指示 => カヤパとピラトについての文章によると、イエス派では権威はどこに集約されていたか。

文書抜粋 =>
国内から見れば、ヘロデ大王の残した宮殿とヘロデ・アンティパスは強大な権力の象徴であるが、国外から見れば、実行力のない虚構。しかし、ユダヤ属州の安定の源となる。カヤパは、その時期にローマ帝国に対する独立活動を行っても勝ち目はないと考えていて、面白くなくても従属による体制の維持が現実的と考えていただろう。政治的には現実的、中道保守的な選択となる。リスク情報をピラトに伝えイエス派を潰すことがユダヤの国益と考えていたと思う。カヤパのシナリオ通りに進んだかどうかはわからないが、それにピラトが乗ったのだと思う。イエス派はイエス個人に権威が集約されていたから、イエスを殺せば一件落着に見える。そして、短期的には政治的に正しい選択だったと思う。逆に言えば、彼らは合理的な選択に追い込まれてイエスを殺す側に立つことになってしまったと見ることもできる。私達一人ひとりは、類似の事象(忖度)に日々遭遇している。忖度しない人生は辛く社会的に生き残ることは困難である。

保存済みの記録
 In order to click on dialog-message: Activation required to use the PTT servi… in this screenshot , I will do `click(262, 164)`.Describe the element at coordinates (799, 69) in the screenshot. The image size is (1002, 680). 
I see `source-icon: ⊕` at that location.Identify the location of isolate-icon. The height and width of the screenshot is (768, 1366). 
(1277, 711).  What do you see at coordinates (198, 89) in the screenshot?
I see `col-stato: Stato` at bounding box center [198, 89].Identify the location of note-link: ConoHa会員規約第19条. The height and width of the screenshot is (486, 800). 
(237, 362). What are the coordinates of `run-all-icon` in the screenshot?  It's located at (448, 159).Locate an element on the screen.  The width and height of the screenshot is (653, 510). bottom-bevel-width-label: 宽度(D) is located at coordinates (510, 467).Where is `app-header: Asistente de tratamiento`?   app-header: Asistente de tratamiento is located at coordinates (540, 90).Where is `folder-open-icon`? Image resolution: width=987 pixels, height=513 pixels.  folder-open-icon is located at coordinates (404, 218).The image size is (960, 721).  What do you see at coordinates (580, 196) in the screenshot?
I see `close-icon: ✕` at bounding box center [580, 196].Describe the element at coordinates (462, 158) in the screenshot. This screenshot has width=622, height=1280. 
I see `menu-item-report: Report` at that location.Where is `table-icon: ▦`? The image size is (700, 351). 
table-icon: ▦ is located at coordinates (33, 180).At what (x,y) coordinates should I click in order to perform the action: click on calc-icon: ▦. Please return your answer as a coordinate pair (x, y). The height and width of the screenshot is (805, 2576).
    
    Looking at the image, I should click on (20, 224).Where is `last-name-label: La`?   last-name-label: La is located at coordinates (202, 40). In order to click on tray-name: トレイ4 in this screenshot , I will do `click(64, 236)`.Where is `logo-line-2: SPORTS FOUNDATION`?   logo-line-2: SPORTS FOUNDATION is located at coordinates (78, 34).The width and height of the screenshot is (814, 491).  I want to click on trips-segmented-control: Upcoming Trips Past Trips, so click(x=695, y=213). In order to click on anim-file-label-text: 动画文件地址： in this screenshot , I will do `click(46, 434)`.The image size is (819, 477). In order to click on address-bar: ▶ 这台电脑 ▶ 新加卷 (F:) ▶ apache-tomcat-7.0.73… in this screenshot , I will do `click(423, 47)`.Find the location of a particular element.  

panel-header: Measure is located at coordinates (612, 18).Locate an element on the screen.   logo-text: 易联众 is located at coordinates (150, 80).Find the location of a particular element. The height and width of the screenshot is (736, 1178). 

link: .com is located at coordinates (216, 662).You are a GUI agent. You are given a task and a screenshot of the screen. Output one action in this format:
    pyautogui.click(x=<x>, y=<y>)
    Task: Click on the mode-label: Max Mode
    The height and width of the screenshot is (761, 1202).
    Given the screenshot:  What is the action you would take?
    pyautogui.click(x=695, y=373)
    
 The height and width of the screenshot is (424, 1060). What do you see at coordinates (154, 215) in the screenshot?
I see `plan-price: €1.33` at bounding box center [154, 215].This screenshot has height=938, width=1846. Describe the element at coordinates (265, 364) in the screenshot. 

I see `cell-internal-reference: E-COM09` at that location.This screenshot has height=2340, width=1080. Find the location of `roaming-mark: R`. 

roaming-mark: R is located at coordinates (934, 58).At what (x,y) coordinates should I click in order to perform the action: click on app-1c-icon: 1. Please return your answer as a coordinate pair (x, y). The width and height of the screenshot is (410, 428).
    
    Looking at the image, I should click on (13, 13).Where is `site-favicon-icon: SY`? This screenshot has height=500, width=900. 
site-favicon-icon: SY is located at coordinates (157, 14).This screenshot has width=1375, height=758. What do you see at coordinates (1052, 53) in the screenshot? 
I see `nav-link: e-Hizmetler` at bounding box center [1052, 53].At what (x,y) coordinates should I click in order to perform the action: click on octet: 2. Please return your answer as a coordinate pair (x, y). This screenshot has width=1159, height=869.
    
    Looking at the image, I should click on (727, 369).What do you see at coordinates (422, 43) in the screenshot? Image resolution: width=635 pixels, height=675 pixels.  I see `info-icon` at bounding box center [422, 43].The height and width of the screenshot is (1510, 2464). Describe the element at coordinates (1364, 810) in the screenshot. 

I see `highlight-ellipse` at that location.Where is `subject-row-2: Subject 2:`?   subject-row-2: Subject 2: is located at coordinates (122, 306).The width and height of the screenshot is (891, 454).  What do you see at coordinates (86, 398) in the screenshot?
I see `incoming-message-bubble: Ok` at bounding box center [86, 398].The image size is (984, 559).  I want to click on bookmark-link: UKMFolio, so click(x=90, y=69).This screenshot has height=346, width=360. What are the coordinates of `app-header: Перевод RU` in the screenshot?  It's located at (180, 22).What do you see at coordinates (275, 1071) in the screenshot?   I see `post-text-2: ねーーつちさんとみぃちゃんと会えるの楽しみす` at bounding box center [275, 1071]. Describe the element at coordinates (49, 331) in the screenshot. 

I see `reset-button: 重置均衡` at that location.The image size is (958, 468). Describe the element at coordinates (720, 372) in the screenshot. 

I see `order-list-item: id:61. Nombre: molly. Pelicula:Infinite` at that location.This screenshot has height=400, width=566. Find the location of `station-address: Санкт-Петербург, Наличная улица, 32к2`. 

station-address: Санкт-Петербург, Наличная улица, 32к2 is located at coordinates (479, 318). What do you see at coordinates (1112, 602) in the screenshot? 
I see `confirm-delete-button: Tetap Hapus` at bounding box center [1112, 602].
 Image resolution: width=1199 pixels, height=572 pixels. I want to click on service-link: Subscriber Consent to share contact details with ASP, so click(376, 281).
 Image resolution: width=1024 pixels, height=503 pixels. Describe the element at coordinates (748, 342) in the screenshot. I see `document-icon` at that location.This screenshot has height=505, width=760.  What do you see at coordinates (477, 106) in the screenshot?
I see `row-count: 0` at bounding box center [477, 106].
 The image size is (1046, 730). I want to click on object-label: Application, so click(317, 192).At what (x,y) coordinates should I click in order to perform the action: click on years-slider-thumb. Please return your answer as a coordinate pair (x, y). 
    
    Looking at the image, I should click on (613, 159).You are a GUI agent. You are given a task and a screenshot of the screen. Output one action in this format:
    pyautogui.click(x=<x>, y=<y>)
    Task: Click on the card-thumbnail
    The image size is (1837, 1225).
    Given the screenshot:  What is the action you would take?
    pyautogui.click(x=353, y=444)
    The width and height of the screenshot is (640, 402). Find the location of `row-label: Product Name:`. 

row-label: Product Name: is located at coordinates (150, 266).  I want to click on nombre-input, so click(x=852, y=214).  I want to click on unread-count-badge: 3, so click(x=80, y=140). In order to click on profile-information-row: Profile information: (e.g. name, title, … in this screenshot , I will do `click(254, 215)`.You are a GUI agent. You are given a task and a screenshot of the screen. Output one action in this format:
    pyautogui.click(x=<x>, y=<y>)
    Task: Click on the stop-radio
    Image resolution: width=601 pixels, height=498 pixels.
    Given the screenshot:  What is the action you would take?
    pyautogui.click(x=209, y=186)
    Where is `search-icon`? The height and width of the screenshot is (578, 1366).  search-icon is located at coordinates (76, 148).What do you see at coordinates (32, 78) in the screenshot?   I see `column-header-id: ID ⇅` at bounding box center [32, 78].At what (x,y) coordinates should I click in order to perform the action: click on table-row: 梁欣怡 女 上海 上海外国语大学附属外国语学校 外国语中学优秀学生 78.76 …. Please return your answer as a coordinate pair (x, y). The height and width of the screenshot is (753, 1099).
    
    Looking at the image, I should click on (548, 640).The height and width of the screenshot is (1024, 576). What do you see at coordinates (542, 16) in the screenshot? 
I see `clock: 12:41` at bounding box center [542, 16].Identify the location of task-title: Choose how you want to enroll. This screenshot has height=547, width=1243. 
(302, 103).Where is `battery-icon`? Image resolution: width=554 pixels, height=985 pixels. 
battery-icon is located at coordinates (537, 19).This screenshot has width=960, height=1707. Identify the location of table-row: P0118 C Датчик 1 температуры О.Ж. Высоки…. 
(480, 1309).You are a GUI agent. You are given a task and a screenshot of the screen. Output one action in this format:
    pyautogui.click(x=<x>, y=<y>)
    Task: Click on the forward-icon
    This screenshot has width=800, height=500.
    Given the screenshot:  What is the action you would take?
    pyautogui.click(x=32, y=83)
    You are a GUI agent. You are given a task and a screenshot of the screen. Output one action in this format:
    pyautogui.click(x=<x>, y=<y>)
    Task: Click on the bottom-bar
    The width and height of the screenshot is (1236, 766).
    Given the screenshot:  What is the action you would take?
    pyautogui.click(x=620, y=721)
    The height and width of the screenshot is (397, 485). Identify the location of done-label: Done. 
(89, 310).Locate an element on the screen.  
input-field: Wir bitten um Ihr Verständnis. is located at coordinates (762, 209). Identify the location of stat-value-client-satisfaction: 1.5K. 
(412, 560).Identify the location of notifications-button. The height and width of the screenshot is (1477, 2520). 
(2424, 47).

解答 => イエス個人に集約されていた。